Светлый фон

Позади алтаря, в каменном углу, красовался наскальный барельеф вставшего на дыбы летучего ящера. Казалось, что его огромные расправленные черные крылья, украшенные саблевидными костными выростами, пытаются раздвинуть почти перпендикулярные друг другу стены скального среза. Они отчетливо выделялись на их белоснежном фоне.

Голова каменного ящера ощетинилась дюжиной разнокалиберных рогов и грозно смотрела прямо перед собой. Пасть оскалилась четырьмя рядами изогнутых клыков, каждый величиной с большой человеческий палец. Яростный взгляд, запечатленный в камне, буквально пронизывал душу. На грудном костном панцире, сплошь покрытом увеличенным подобием рыбьей чешуи, зияла кровоточащая колотая рана. Рука у художника, раскрасившего барельеф, была легкой, и даже по прошествии тысячи лет рана выглядела как настоящая.

Подбежав к алтарю, Ной ухватился одной рукой за головку рукояти меча, копирующую оскаленную морду ящера на барельефе, а второй – за витую крестовину гарды, напоминающую его же распростертые крылья. Резким рывком юноша повернул их друг относительно друга, а затем, услышав характерный щелчок, поудобнее перехватил рукоять и изо всех сил потянул меч на себя. Почувствовав, как лезвие с натужным скрежетом выходит из камня, Ной удвоил усилия и в конце концов выдернул клинок из прочных объятий плиты алтаря.

На всем протяжении лезвия, от острия до гарды, режущую кромку заменяла рельефная зубчатая насечка, более подходящая для древесной пилы, нежели боевого клинка. Но Ноя данное обстоятельство нисколечко не смутило. Он знал, что у клинка совершенно иное предназначение.
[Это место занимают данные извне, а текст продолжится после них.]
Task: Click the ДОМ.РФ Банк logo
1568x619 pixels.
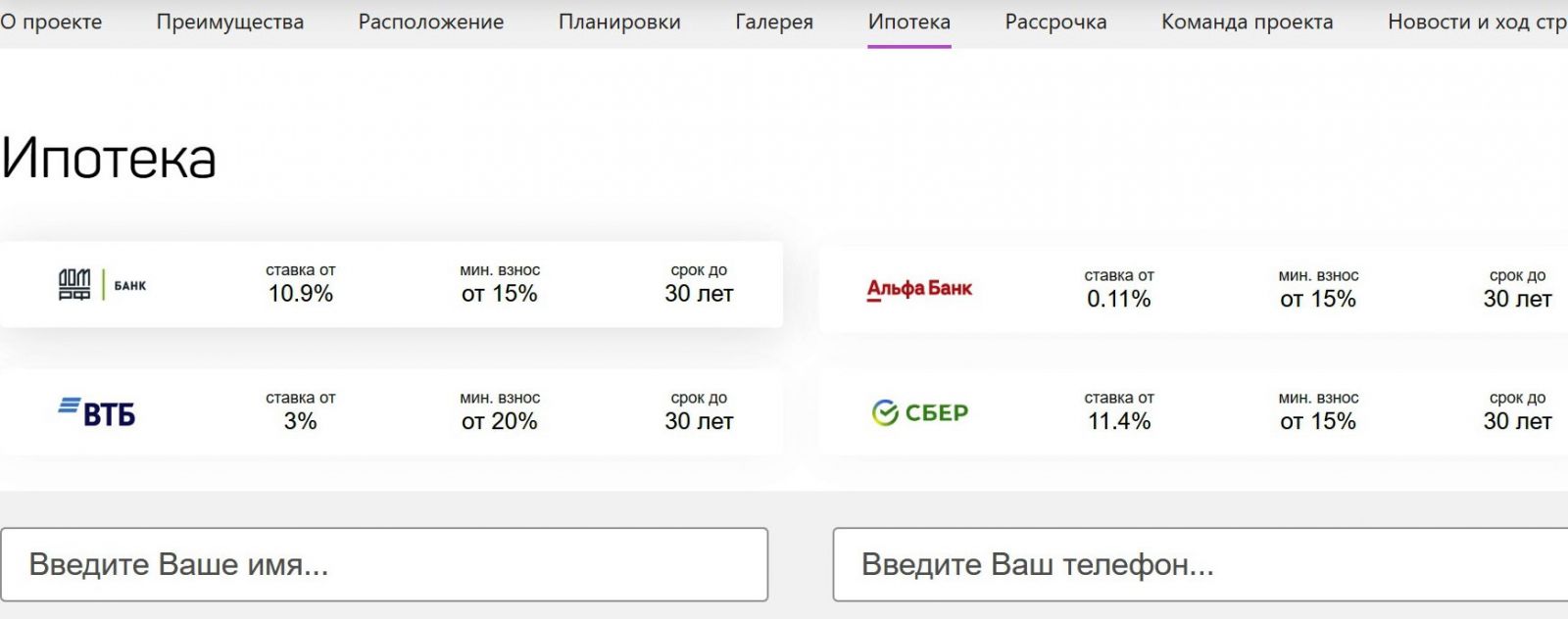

Обогнув алтарь, юноша встал прямо напротив барельефа и, выставив клинок перед собой, нацелил острие в углубление раны на груди каменного ящера. Руки от волнения дрожали, да и сам меч был не из легких, поэтому острие никак не желало попадать в узкую щель будто бы до сих пор кровоточащей раны. А топот преследователей раздавался совсем уже близко.

Наконец, глухо звякнув, меч начал-таки углубляться в камень. Ной надавил на рукоять со всех сил, но лезвие клинка туго прокладывало себе путь, словно на самом деле раздирая плоть и кости. По мере проникновения вглубь стал усиливаться клацающий шум, более похожий на стравливание цепи корабельного якоря, нежели трение зазубренного лезвия о камень.

Точно в ответ на это барельеф чудовища начал проявлять первые признаки жизни. Сначала из каменных ноздрей повалили густые клубы перегретого пара. А затем из пасти стал периодически раздаваться оглушительный звериный рев, сопровождаемый широкой струей пламени.